EXERCISE AIM: Please restate the listing word for word, omitting the images.

DATASET CONTENT:
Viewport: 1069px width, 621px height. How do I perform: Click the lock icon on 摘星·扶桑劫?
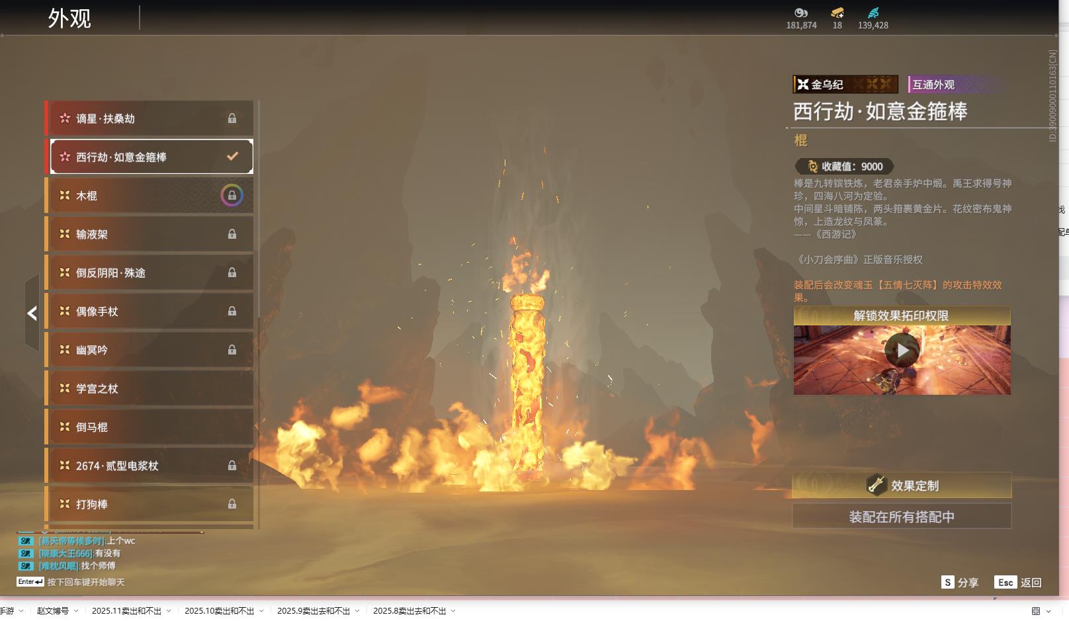232,118
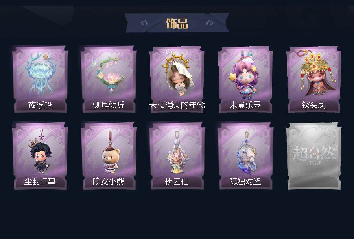Select the 晚安小熊 teddy bear charm
This screenshot has width=354, height=239.
(109, 156)
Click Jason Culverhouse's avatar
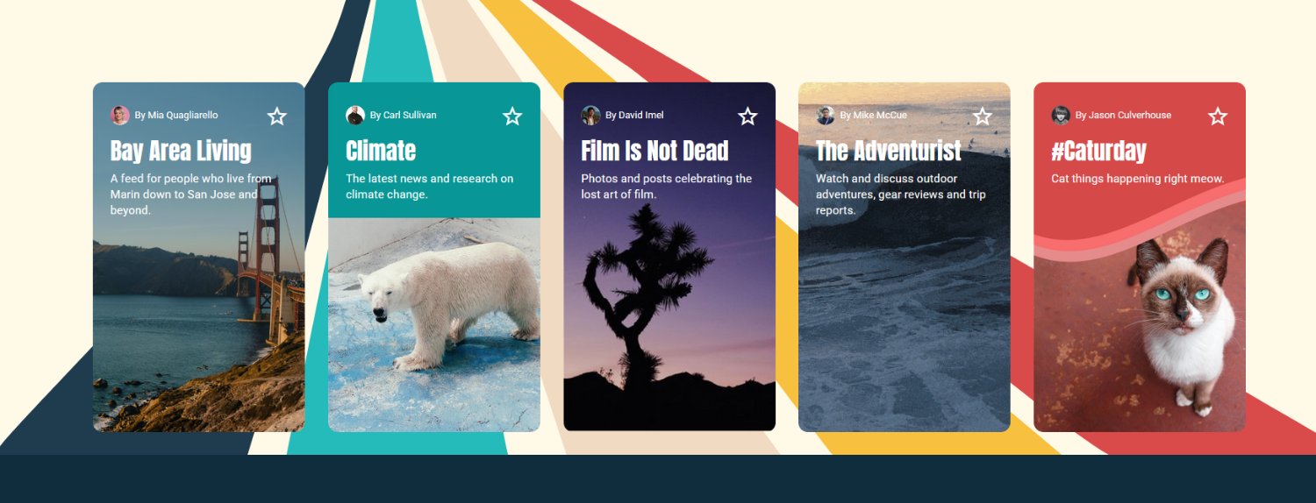 coord(1061,116)
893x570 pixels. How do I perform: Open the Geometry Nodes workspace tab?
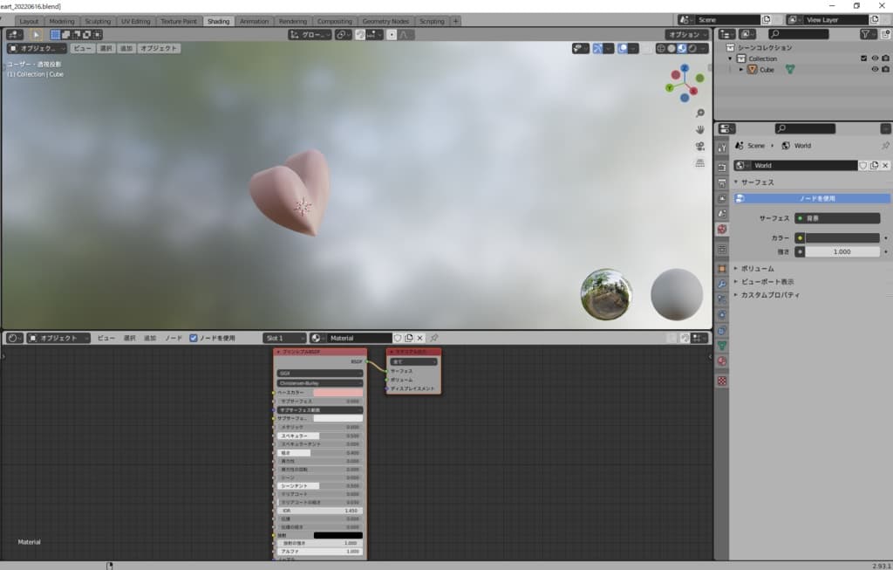point(385,21)
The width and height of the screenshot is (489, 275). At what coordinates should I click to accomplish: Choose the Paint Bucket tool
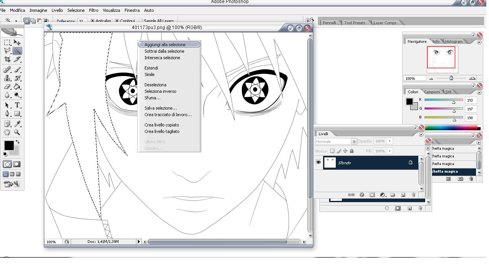(17, 87)
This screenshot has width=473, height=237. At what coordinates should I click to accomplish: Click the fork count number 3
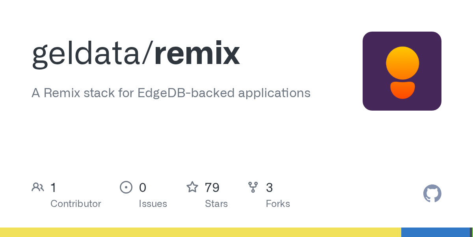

THE COMPLETED TASK:
Viewport: 1069px width, 621px height. How do I perform: Click the lock icon on 摘星·扶桑劫?
232,118
Select the 晚安小熊 teddy bear charm
This screenshot has width=354, height=239.
(109, 156)
Click Jason Culverhouse's avatar
 coord(1061,116)
893x570 pixels. How do I perform: Open the Geometry Nodes workspace tab?
point(385,21)
The width and height of the screenshot is (489, 275). At what coordinates should I click to accomplish: Choose the Paint Bucket tool
(17, 87)
This screenshot has width=473, height=237. At what coordinates should I click to accomplish: Click the fork count number 3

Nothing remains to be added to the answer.